快速排序:選擇一個基數,分別從數組的左邊和右邊與基數比較,大的放在基數的右邊,小的放在基數左邊。然後,再在基數的左右選擇基數排序直至最後數組排序好。快速排序右兩種實現:佔坑法和互換法。
佔坑法:
4 | 7 | 3 | 5 | 2 | 6 | 1 | 8 |
選擇基數(我們一般選擇第一個數位基數) pivote=4,兩個指針 left =>4,right =>8。
1. 8和4比較,8比4大,不交換,right指針左移 right =>1;
2. 1和4比較,1比4小,數組的座標0等於1,left右移 left =>7,pivote=4;
1 | 7 | 3 | 5 | 2 | 6 | 1 | 8 |
3. left指向了7,7和4比較,7比4大,數組是right等於7,right左移;
1 | 7 | 3 | 5 | 2 | 6 | 7 | 8 |
4. right指向6,6和4比較,6大於4,right左移;
5. right指向2,2和4比較,2小於4,2就賦值到left的指向位置,left右移;
1 | 2 | 3 | 5 | 2 | 6 | 7 | 8 |
6. left指向的3,3和4比較,3小於4,left右移;
7. left指向的5,5和4比較,5大於4,right指向的位置被賦值爲5,right左移;
1 | 2 | 3 | 5 | 5 | 6 | 7 | 8 |
8. right左移後,left==right,將left指向的位置賦值基數(pivote)爲4;
1 | 2 | 3 | 4 | 5 | 6 | 7 | 8 |
哈哈哈!例子沒有選擇好,一輪排好序了。不過第二輪,會在把數組從4分開。分別以1和5作爲基數,將兩個數組排序。直至數 組不能再分。
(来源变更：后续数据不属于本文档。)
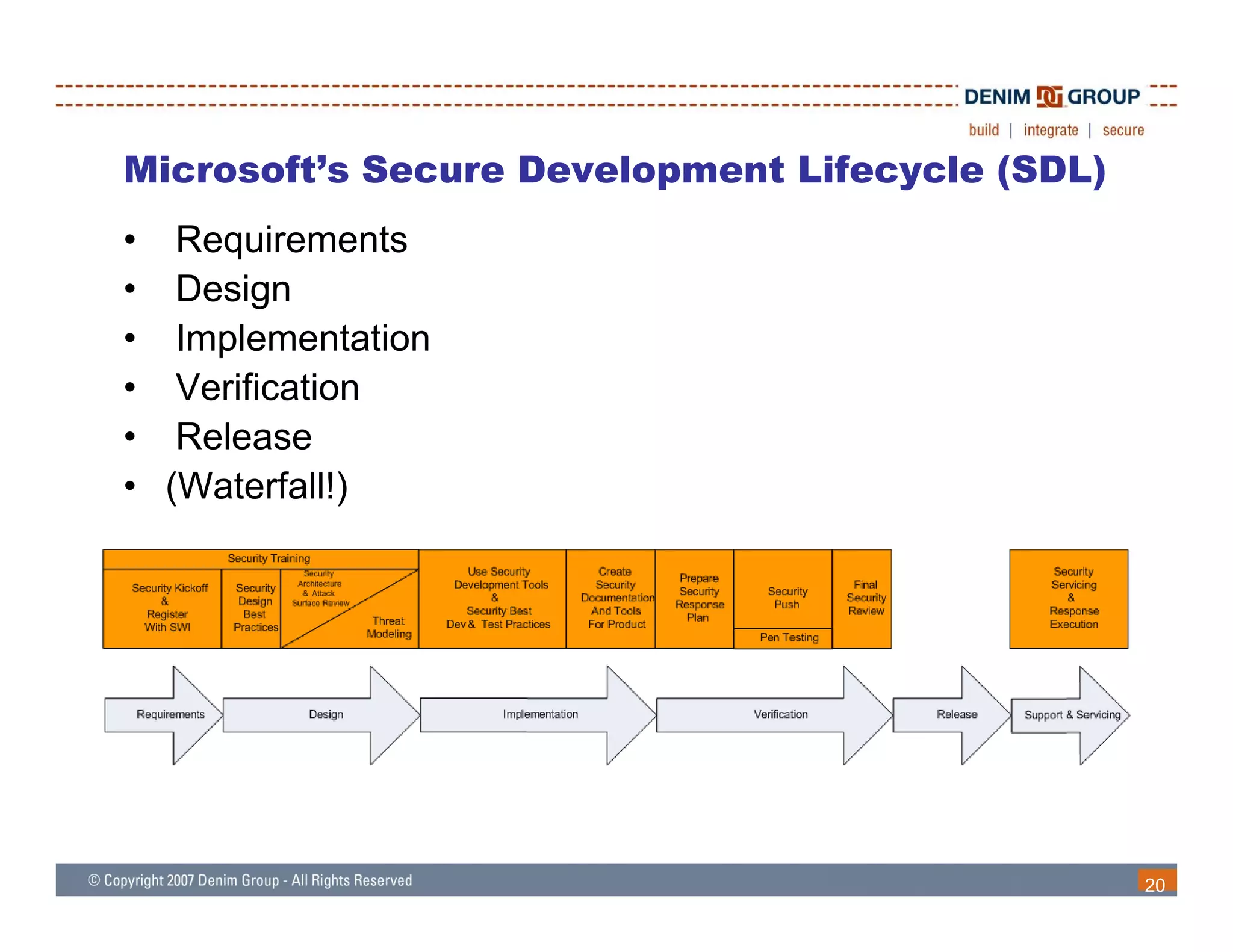Select the Security Design Best Practices box
The width and height of the screenshot is (1233, 952).
(x=252, y=607)
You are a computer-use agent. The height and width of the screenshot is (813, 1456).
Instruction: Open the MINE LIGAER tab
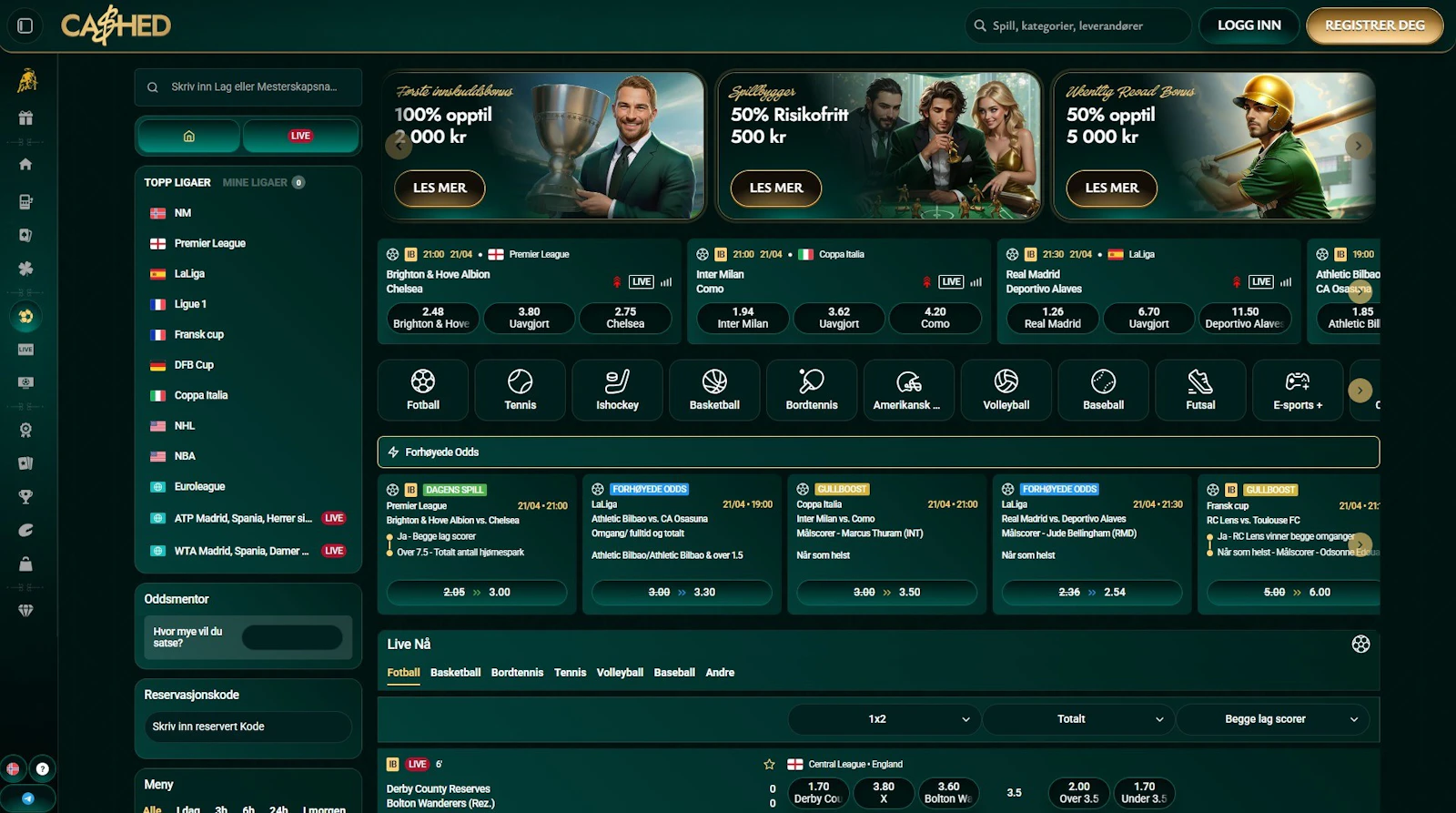click(255, 182)
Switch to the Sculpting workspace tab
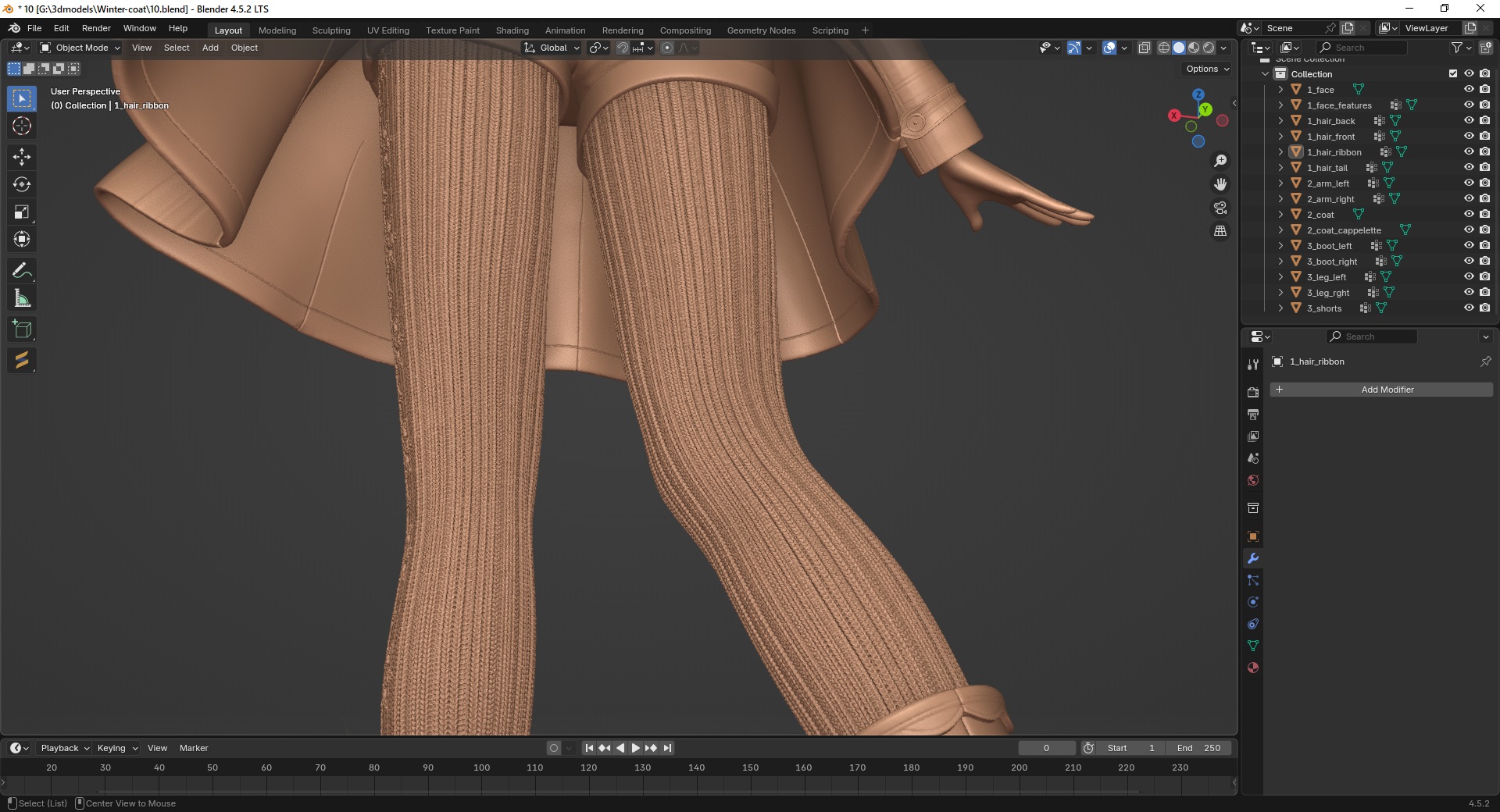This screenshot has width=1500, height=812. (x=331, y=30)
public void QuckSort(int array[], int startIndex, int endIndex) {
if (startIndex >= endIndex)
return;
int provite = quckSort(array, startIndex, endIndex);
QuckSort(array, startIndex, provite - 1);
QuckSort(array, provite + 1, endIndex);
}
//挖坑法
private int quckSort(int arry[], int startIndex, int endIndex) {
int provite = arry[startIndex];
int leftIndex = startIndex, rightIndex = endIndex;
while (leftIndex < rightIndex) {
while (leftIndex < rightIndex) {
if (arry[rightIndex] < provite) {
arry[leftIndex] = arry[rightIndex];
leftIndex++;
break;
}
rightIndex--;
}
while (leftIndex < rightIndex) {
if (arry[leftIndex] > provite) {
arry[rightIndex] = arry[leftIndex];
rightIndex--;
break;
}
leftIndex++;
}
}
arry[leftIndex] = provite;
return leftIndex;
}
互換法:從數組的右邊的指針向左移動,選擇比基數小的數字,左邊的指針向右選擇比基數大的數字,然後兩個數互換。直到左右指針相等的時候,將指針指的數和基數互換。然後,從基數兩邊分成兩個數組,再交換。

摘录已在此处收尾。